Washington’s June 21 strikes on Iran should finally put an end to one of the more tedious debates about U.S. President Donald Trump and his foreign policy: Is he an interventionist or not? The debate has endured for the last decade, ever since Trump carved out a lane for himself in the Republican Party by denouncing the Iraq War. Nearly 10 years later, his position still sparked curiosity from across the political spectrum and fueled attacks on Democrats for not being anti-war enough. As recently as early June, you could read serious commentators circumspectly applauding Trump for renouncing nation-building during his latest trip to the Middle East. Finally, they hoped, the forever wars would end and an American administration would focus on rebuilding the region through trade and investment.
A lot has changed in a few weeks. By backing Israel’s air war on Iran, and then joining it, Trump has made clear that he is most certainly an interventionist, just not a liberal one.
Admittedly, this should have been clear already. After all, when Trump denounced the occupation of Iraq, his precise complaint was that the U.S. didn’t “take the oil.” When there was a hot debate in the first administration over whether to withdraw U.S. troops fighting the Islamic State in northern Syria, the winning argument with the president wound up being that the U.S. would keep the oil. In his first term he also increased, not reduced, the pace of American drone strikes in the Middle East, Afghanistan, and the Horn of Africa—something you would never know from discussions of his supposed restraint.
Part of the problem is that, in American foreign-policy debates, “intervention” is assumed to be “liberal” and thus closely associated with “nation-building.” As a result, there’s been a category error in looking at Trump. The president really does oppose liberal interventionism. He just prefers his interventionism self-interested and explicitly illiberal. His mercantilist view of the world holds that the U.S. should be reimbursed by allies for deploying its massive military power. His disinterest in the lives of others means he doesn’t care who dies or what kind of situation is left when the fighting stops. As many have noted, he appears genuinely afraid of nuclear war, but in all other circumstances, his calculation appears to be whether the use of force will be profitable.
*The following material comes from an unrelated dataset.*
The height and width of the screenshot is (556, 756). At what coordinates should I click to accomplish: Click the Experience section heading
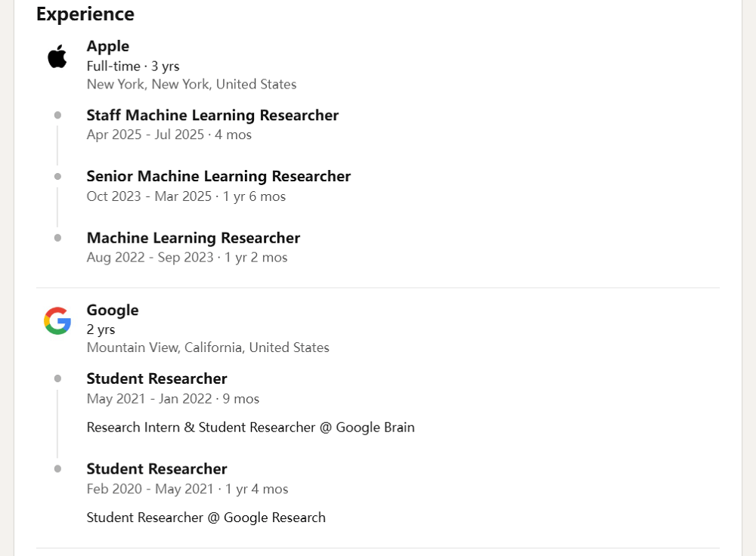[85, 14]
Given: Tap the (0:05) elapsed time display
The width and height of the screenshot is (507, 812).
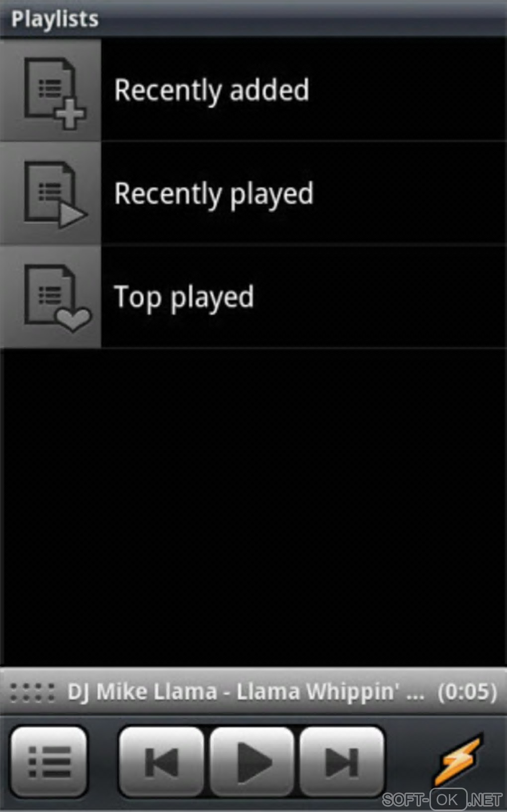Looking at the screenshot, I should point(467,692).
Sovereignty, international law, or even norms of diplomacy are all concerns he has openly dismissed throughout his many years of public life.
It’s safe to say Trump doesn’t care what foreign-policy school he fits in, or what kind of interventionist he is. He will judge the Iran strikes based on what they do for his image and his popularity. He likes to win, and if he thinks intervention produces a win, he’ll do it.
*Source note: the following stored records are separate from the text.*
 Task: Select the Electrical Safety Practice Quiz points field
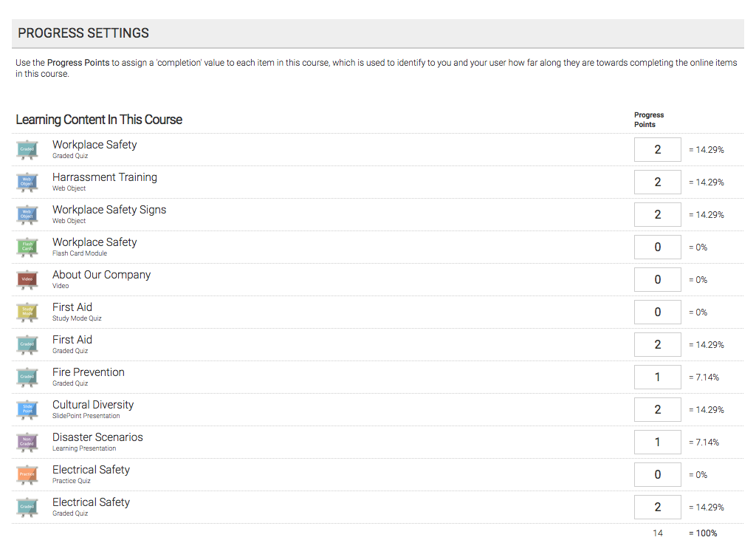pos(658,474)
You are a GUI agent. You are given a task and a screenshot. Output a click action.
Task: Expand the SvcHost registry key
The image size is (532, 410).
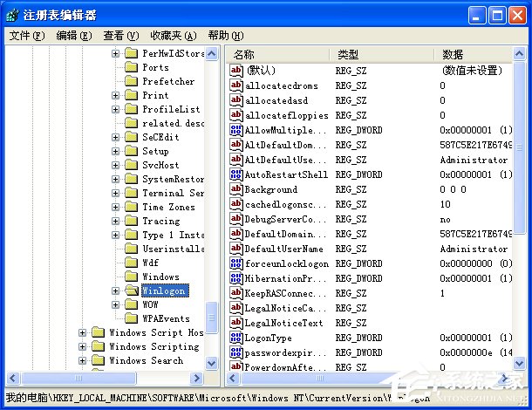click(x=115, y=165)
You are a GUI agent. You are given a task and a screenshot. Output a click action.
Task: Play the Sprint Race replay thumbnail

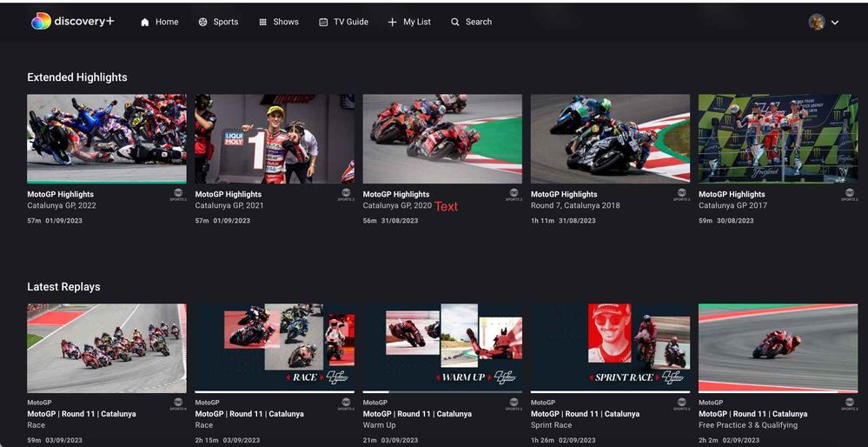coord(610,348)
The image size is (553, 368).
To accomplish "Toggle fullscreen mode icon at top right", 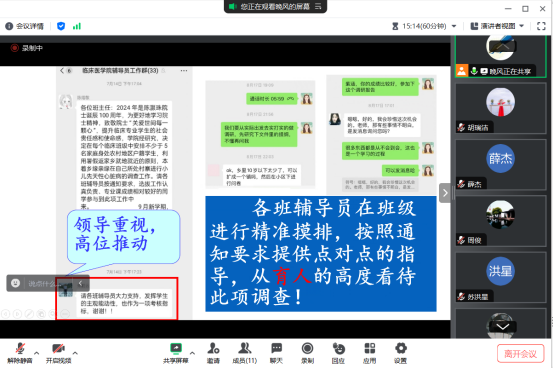I will pos(541,26).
Beyond that, what specifically does Trump want out of his intervention in Iran? As with much of the president’s behavior, there are multiple contradictory but also valid interpretations available. Trump often appears driven by impulses, with interpretations coming afterward, often put forward by columnists and cabinet members trying to further shape his behavior. When U.S. Vice President J.D. Vance says the president doesn’t want regime change, and then a few hours later the president says it might not be such a bad thing, Trump isn’t necessarily chiding his second-in-command. More likely, someone else got the right talking point into the president’s head and onto the president’s Truth Social account.
If, despite the ceasefire he just announced, Trump eventually embraces Israel’s goal of regime change, it will be very different from Afghanistan or Iraq. There’s no sign that Israel or Trump is interested in even trying to rebuild a democratic, free Iran, much less in investing the trillions of dollars that would require. Instead, they would be content to simply impoverish Iran, cripple its economy and military, and allow a new strongman to take charge. Rather than serving as a cautionary tale, the outcome of the revolution in Syria could well be a model. After toppling dictator Bashar al-Assad, Ahmed al-Sharaa is now presiding over a fragmented state that remains vulnerable to continued Israeli airstrikes and occupation.
Iran is much larger and richer than Syria, and it hasn’t just emerged from 14 years of civil war. But Israel’s military dominance of the region is so pronounced now, and Iran’s allies so weakened, that Israel is capable of shattering the country with U.S. support and letting it decay into a failed state. That, too, would be regime change. The ensuing crisis could lead to civil war along sectarian and ethnic lines, and would push millions of Iranians to flee the country. This should terrify the United States and Western allies. The problem with thinking about foreign policy purely as something to “win” is that winning is seldom final, and a reckless victory can carry its own dangers.